Data section:
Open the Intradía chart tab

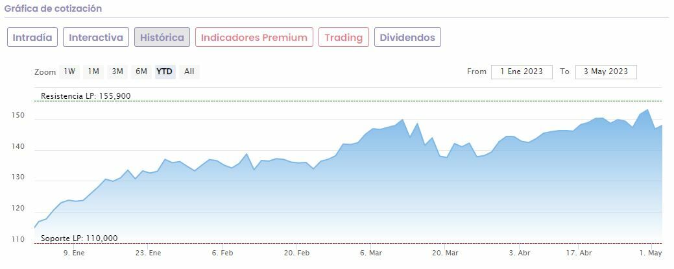tap(33, 37)
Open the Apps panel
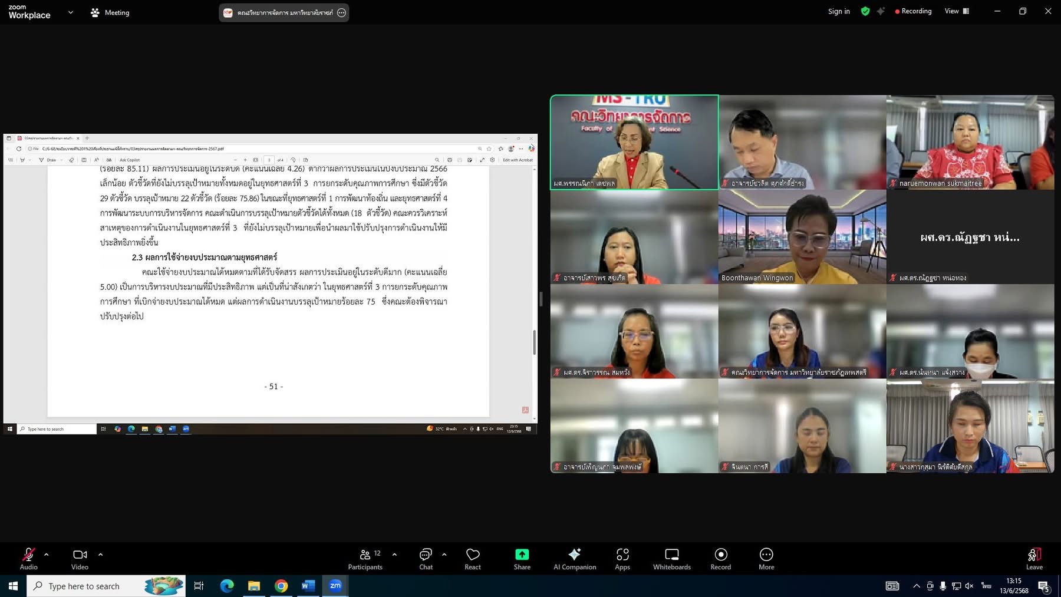 [622, 559]
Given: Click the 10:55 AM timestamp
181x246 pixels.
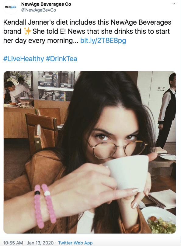Looking at the screenshot, I should click(13, 243).
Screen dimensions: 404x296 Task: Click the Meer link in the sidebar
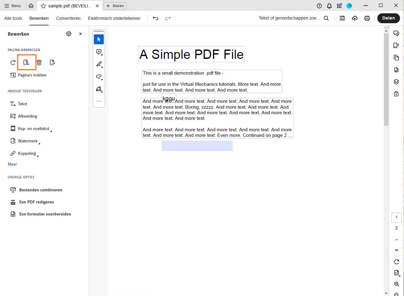[x=12, y=164]
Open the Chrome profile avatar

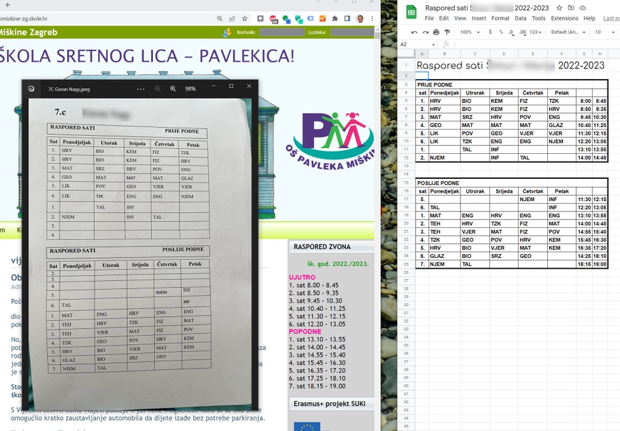(360, 19)
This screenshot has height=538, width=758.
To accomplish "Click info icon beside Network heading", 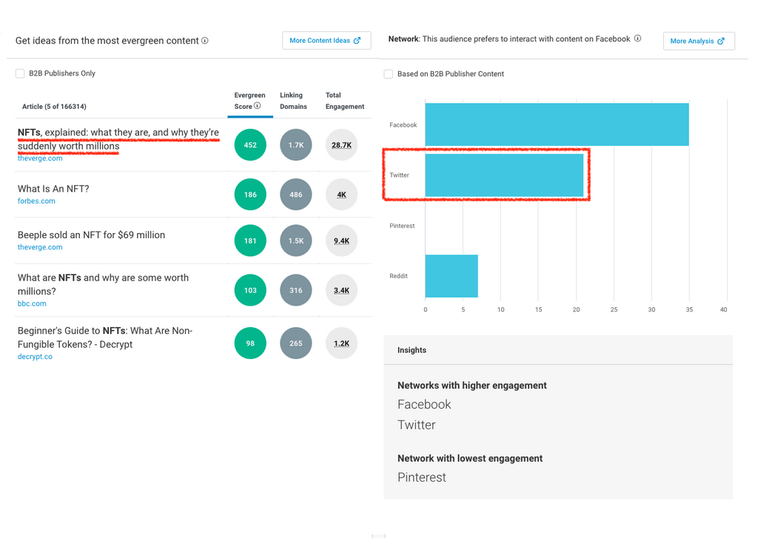I will click(x=637, y=38).
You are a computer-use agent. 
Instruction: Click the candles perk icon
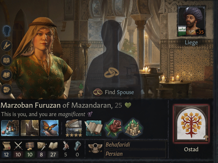(133, 128)
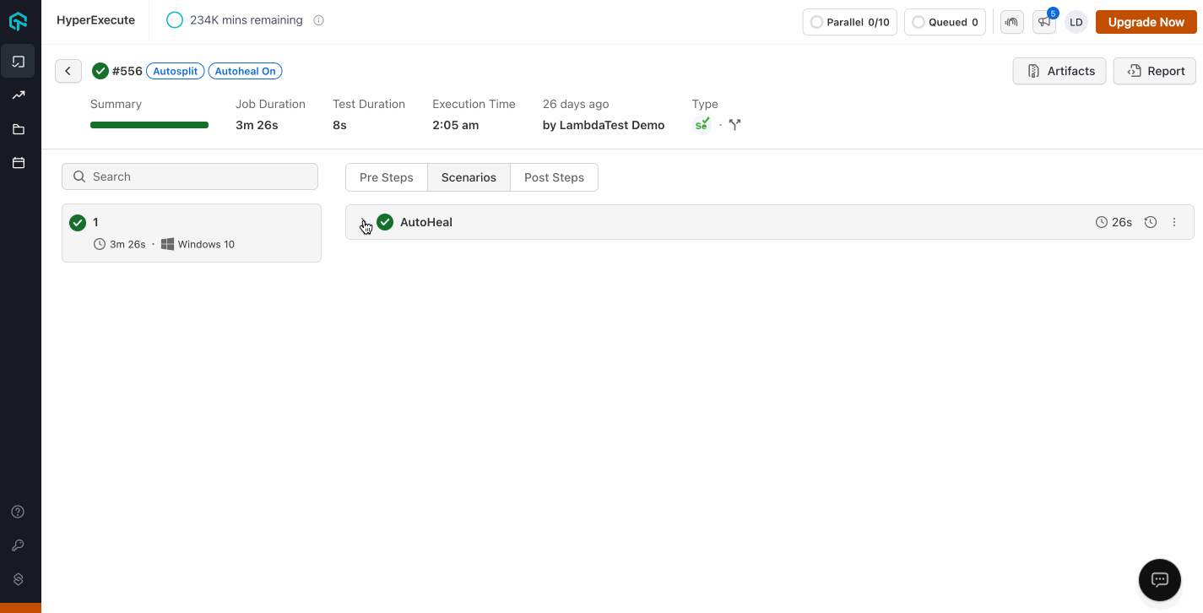Image resolution: width=1203 pixels, height=613 pixels.
Task: Click the execution history clock icon for AutoHeal
Action: click(1150, 221)
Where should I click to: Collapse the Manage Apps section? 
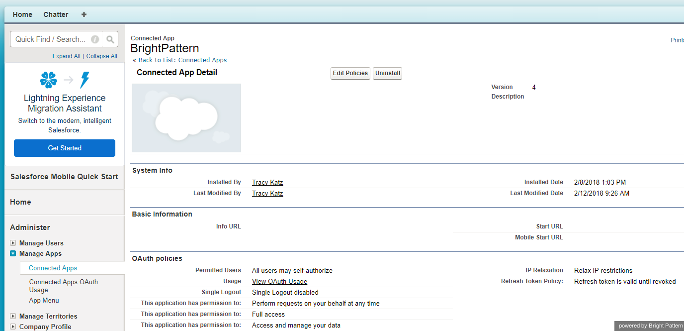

What you have to do: Output exactly, and only, the lines running from the line containing "Instruction: Click the candles perk icon" to the last line of the entries above, omitting the pictures.

Expected answer:
Instruction: Click the candles perk icon
(133, 128)
Image resolution: width=1203 pixels, height=613 pixels.
Task: Click the execution history clock icon for AutoHeal
Action: click(1150, 221)
Where should I click to: Collapse the Manage Apps section? 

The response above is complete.